Low ceiling. Sticky air.
Our stillness like the stillness in
Atlantis when the big wave came,
The brim-full basins of abandoned docks, 

This is wonderful imagery. Low ceiling, like the sky is on top of you. Sticky air, makes the air feel thick and uncomfortable. Two lines, four words, and I’m already feeling the tension.
 
These few lines are from the section Kings from Chritopher Logue’s War Music: an Account of Homer’s Iliad. Kings loosely follows the action of the first two books of Homer’s Iliad (where Achilles steps out of the war when he falls out with Agamemnon).

This unfinished work is wonderful to read when the drama is vivid and jumps off the page.
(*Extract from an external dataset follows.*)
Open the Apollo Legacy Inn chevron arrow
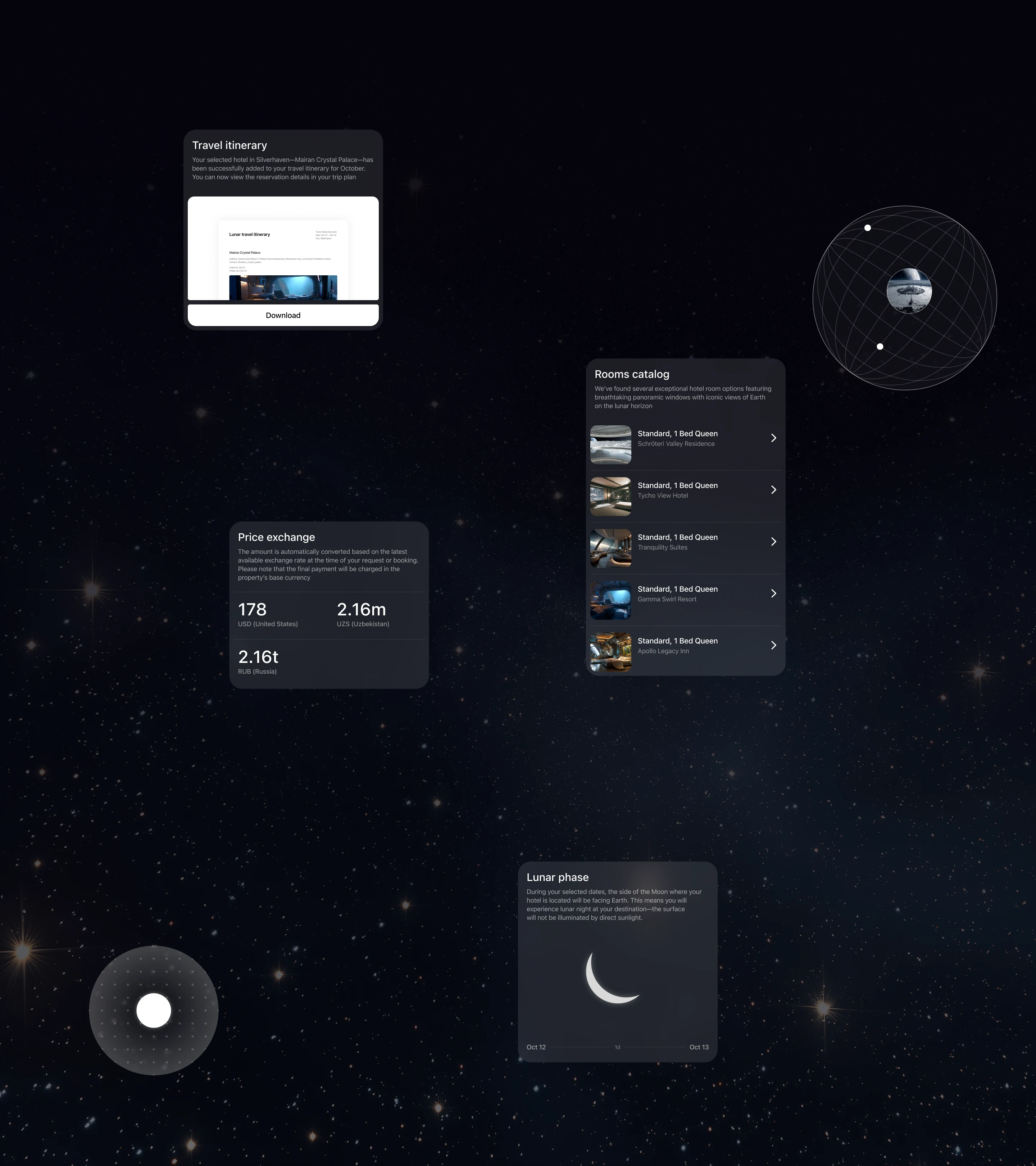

Where I stumbled the most was in the section All Day Permeant Red, here it was very bloody red, and I mean very bloody with much death, I thought more so than Homer’s epic.
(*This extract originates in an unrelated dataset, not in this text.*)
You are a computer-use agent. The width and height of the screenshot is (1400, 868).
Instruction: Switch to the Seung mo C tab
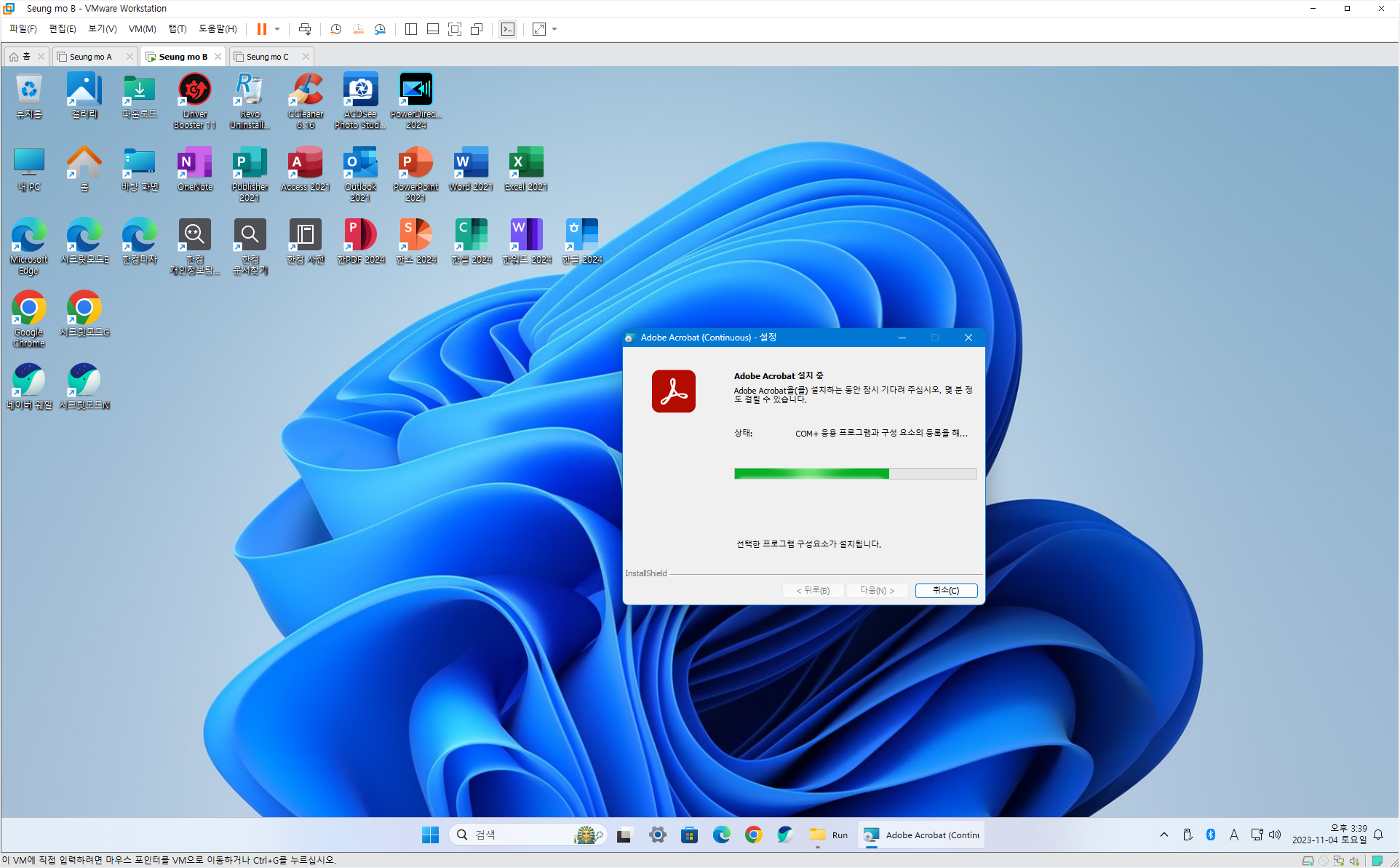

Some of my favourite moments are passages of breathtaking descriptions, like the lines above, or the unfolding drama, like:

- Paris and his one-on-one combat with Menelaus
- or Agamemnon’s long waffle, which is the closest Achilles will have for an apology (but really it’s not an apology).

And if you like Homer’s Iliad, or are familiar with it, and you also don’t mind reading parts of a story then I would recommend this to you. Maybe it’s possible to enjoy this with no knowledge, but like the original this too has a lot of characters.

I’ve also noticed there are different editions where the content varies. This one War Music (Christopher Logue) on kindle has all the sections that have been previously published, along with fragments (previously unpublished), and editorial notes by Christopher Reid. 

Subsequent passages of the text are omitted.